Voici venu le temps des vacances pour les élèves. Après l’attente des résultats, les copains, la plage ou les p’tits boulots de l’été…

Mais, en 1939, quel était le quotidien d’un Prat’sien ? Écoutons Charles Sire nous raconter ses « drôles » de vacances.

Charles Sire est né le 18 mars 1922 à Saint-Gengoux-Le-National. Il a un frère :  André, né en 1923.  Leur père Claude est employé au P.L.M. tandis que leur mère tient un petit commerce bien connu des Clunisois. Elle y vend tout ce qu’il faut pour le tricot. La famille Sire vit rue Prudhon.

Charles entre à La Prat’s en 1935 dans la section ajustage. Son frère suit ses traces puisqu’il intègre l’École pratique de 1937 à 1941.
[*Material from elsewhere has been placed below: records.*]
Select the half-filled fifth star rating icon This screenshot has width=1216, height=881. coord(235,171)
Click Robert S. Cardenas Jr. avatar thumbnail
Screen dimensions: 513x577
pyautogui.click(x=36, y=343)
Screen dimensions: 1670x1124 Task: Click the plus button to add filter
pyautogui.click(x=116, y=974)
Les échanges linguistiques forment la jeunesse

Charles a l’habitude de passer ses vacances outre-Rhin pour parfaire son allemand dans le cadre d’échanges linguistiques proposés au fils de cheminots. En 1939, le jeune prat’sien profite donc de cette aubaine pour la troisième année consécutive. La cloche sonnée, il accueille à Cluny pendant un mois son correspondant Heinz Rost[1] et le 15 août, il repart avec lui pour un mois à Tharandt en Saxe, la rentrée des classes étant fixée, à cette époque, au 1er octobre. Heinz et Charles se destinent tous deux à poursuivre une école d’ingénieurs. Bien entendu, Charles vise l’école des Arts et Métiers de Cluny.

L’impossible retour

Jusque-là, tout va bien pour notre Prat’sien mais c’est sans compter la déclaration de guerre, le 3 septembre. Charles décide de plier bagage, de rentrer dare-dare en France et il tente de gagner Bâle. Il est refoulé. Il décide alors de s’arrêter chez son correspondant de l’année précédente. Cette famille habite Ettlingen mais l’accueil qu’on lui réserve n’est pas des plus cordiaux. La guerre, c’est la guerre…
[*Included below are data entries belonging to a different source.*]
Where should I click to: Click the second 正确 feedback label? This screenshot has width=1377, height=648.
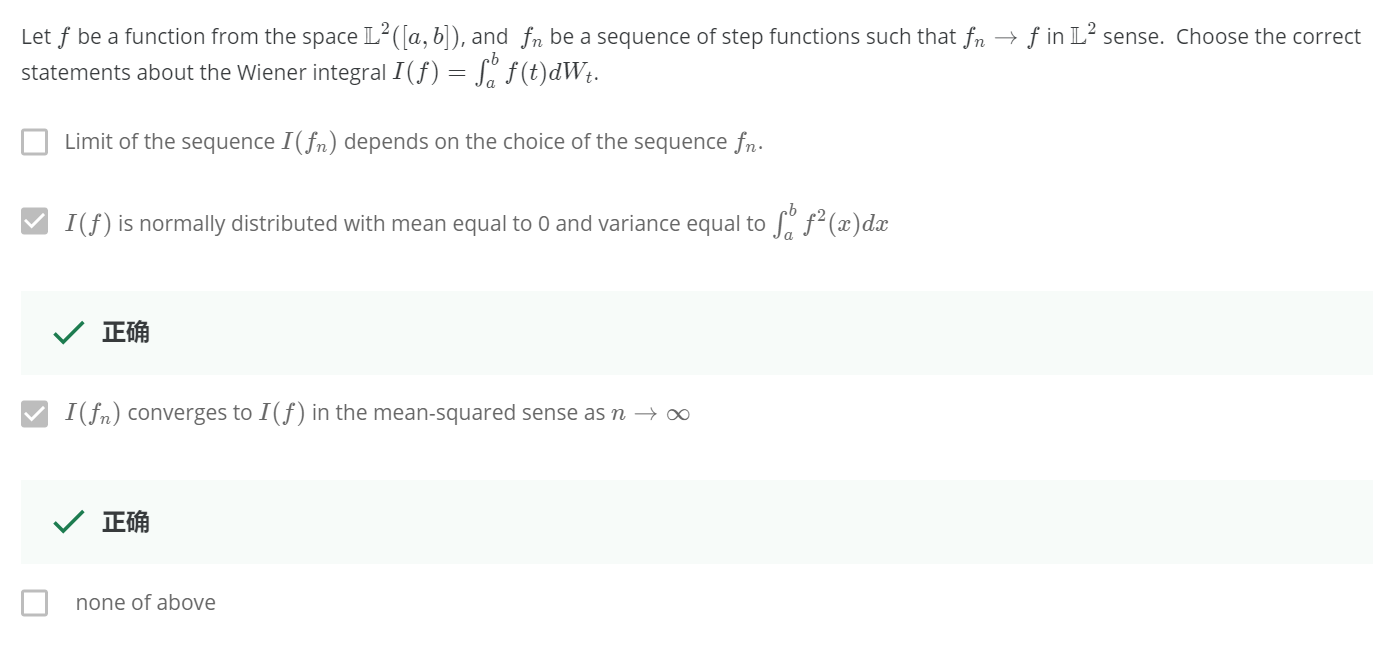125,521
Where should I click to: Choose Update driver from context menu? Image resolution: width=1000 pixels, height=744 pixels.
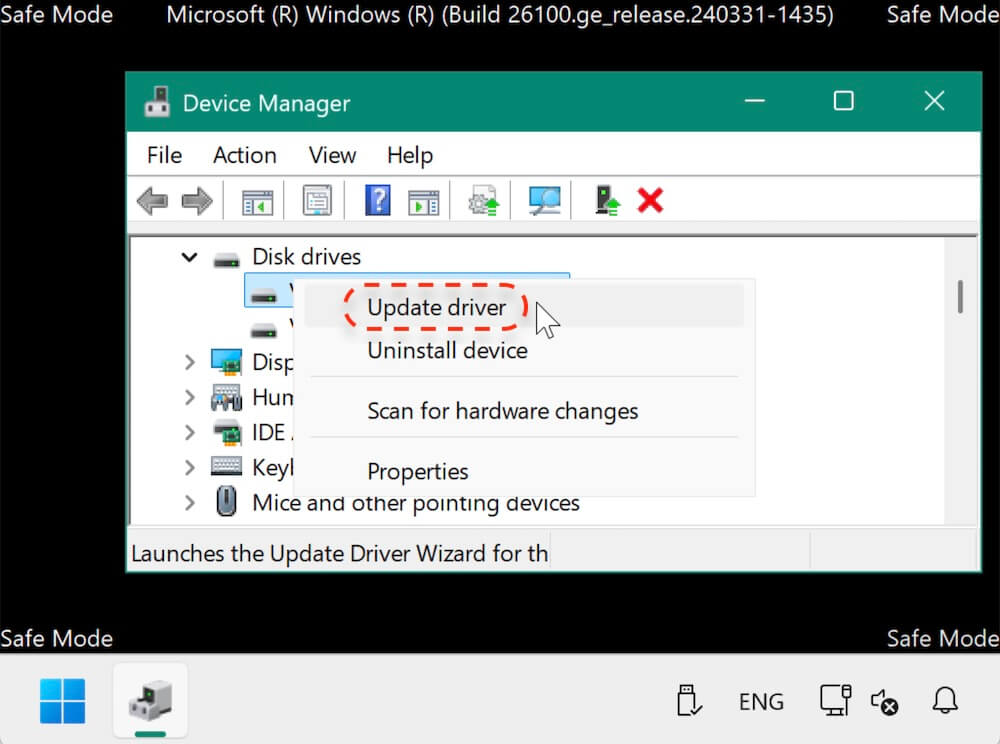436,308
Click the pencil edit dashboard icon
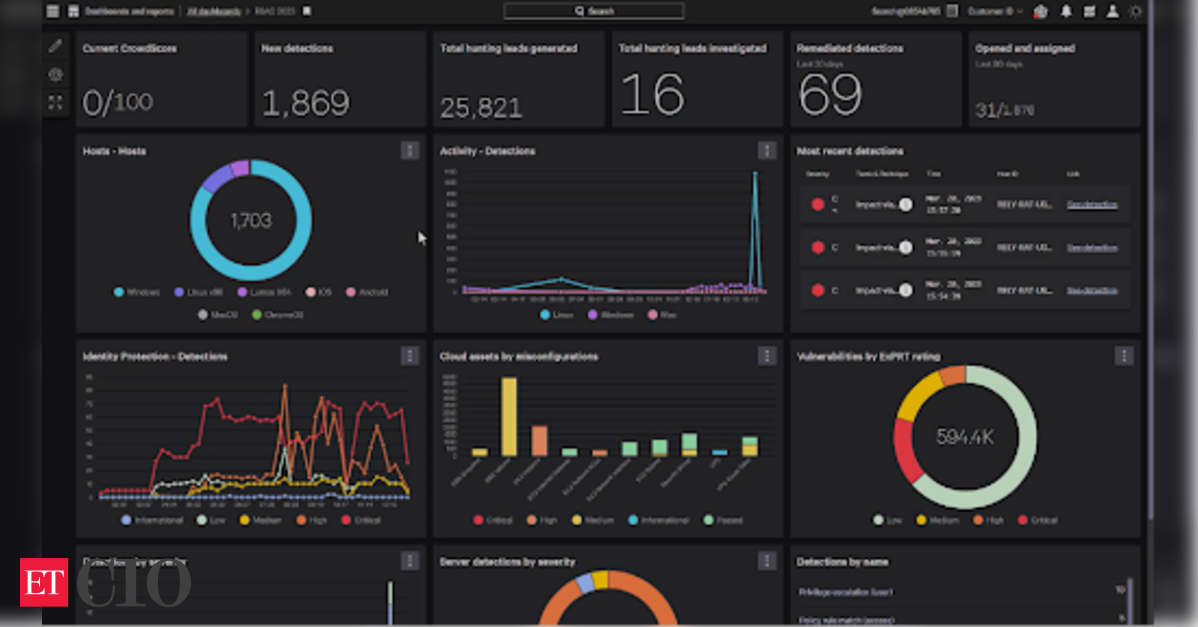The width and height of the screenshot is (1198, 627). pyautogui.click(x=55, y=46)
Et c’est là que tout bascule pour le jeune clunisois. Le 10 septembre, il est arrêté et conduit quatre jours plus tard au camp de concentration de Ruppur[2]. Le motif ? Sa nationalité. Au camp, ils sont une trentaine dont dix Français, lesquels, comme lui, n’ont pas pu rentrer en France. Leurs compagnons d’infortune sont également des Allemands, détenus politiques. Pour eux, le sort en est jeté : le plus souvent, c’est la condamnation à mort qui les attend.  
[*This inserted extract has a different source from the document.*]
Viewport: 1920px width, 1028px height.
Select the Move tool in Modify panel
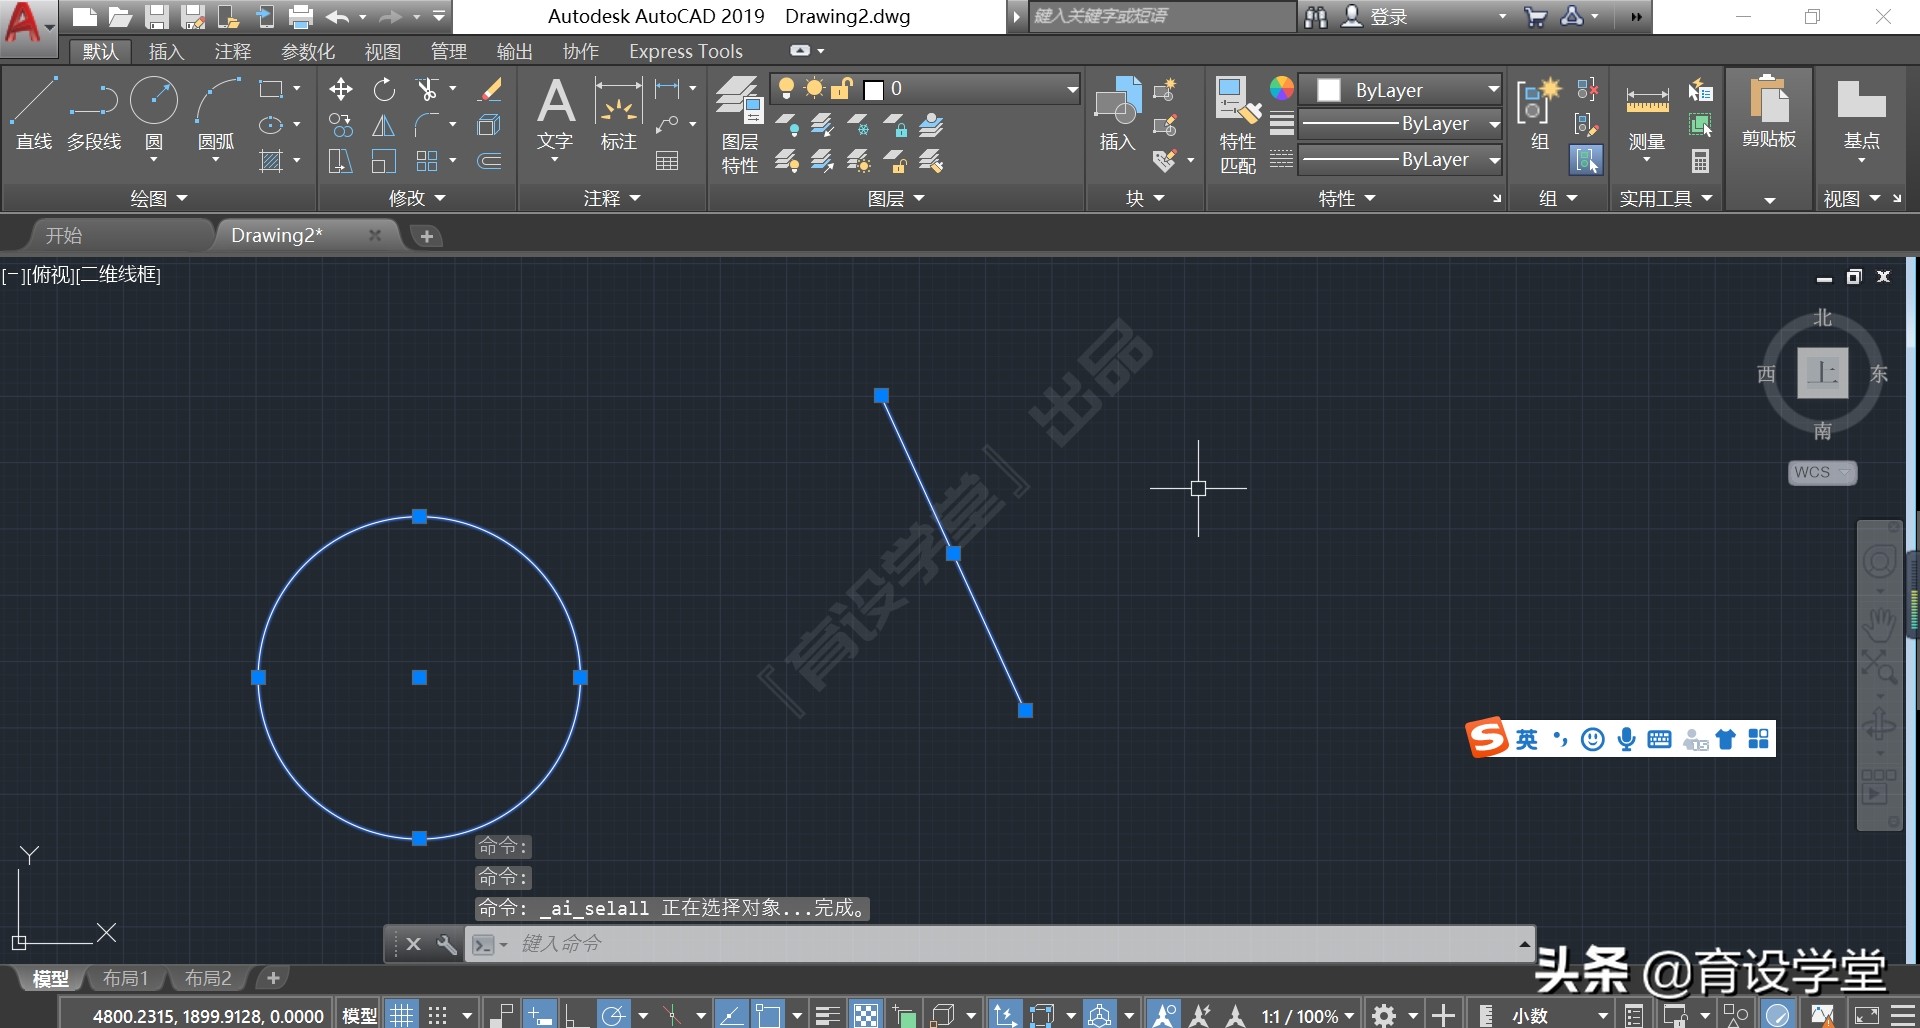point(341,90)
Pour Charles, pas d’issue possible : « Et les heures, et les jours passent, toujours plus lents, plus terriblement monotones, sans une étoile pour accrocher un rêve, rythmés à la cadence des souffrances, aux morsures du froid chaque jour plus vives, avec au cœur l’horrible angoisse de l’incertitude à l’égard des miens, de mon pays. »

Il tombe malade le 21 novembre et est hospitalisé pour une pleurésie à l’hôpital de Karlsruhe jusqu’au 25 janvier. Après l’hôpital, direction la prison de la ville. Sept mois de prison, de souffrances et de silence.

Radio-Stuttgart ment, Radio-Stuttgart est Allemand

En mars, on propose au jeune prat’sien un drôle de marché, une « formalité » à accomplir : la liberté contre une prise de parole à Radio-Stuttgart. Le 30, à 11 heures, flanqué de policiers qui montent la garde, il lit un petit texte rédigé par ses sbires disant entre autres :

« Je remercie mes camarades allemands qui ont été très gentils pour moi pendant mon séjour en Allemagne et qui, avec moi, souhaitent la paix. »

De gentils Allemands et à l’horizon la paix… on croit rêver, non ? Ach, la propagande…

Charles le racontera dans les journaux, nombreux à recueillir ses confidences à son retour[3] : il n’aurait jamais dû prendre le micro et accepter de lire ce texte mais, à dix-huit ans, entre la volonté de retrouver son pays, sa famille…

Avril 1940 : retour en Bourgogne du Sud

Ses geôliers lui paient un morceau de viande et du chou avant de le mettre dans le train le 2 avril 1940, direction la Suisse puis la France.

Le 6 avril 1940, il est sur le quai de la gare de Cluny. « Le cauchemar prenait fin. »

Charles reprendra ses études à La Prat’s mais son rêve d’intégrer les Arts ne se réalisera pas. Deux mois et demi plus tard, l’armistice est signé à Rethondes. Pas sûr qu’à cette date il ait pu livrer à la presse les mêmes confidences sur ses « drôles » de vacances en Allemagne…


[1] Est-ce lui ? https://de.wikipedia.org/wiki/Heinz_Rost

[2] Nous n’avons trouvé aucune information au sujet de ce camp.

[3] Notamment Paris-Soir et Le Petit Parisien.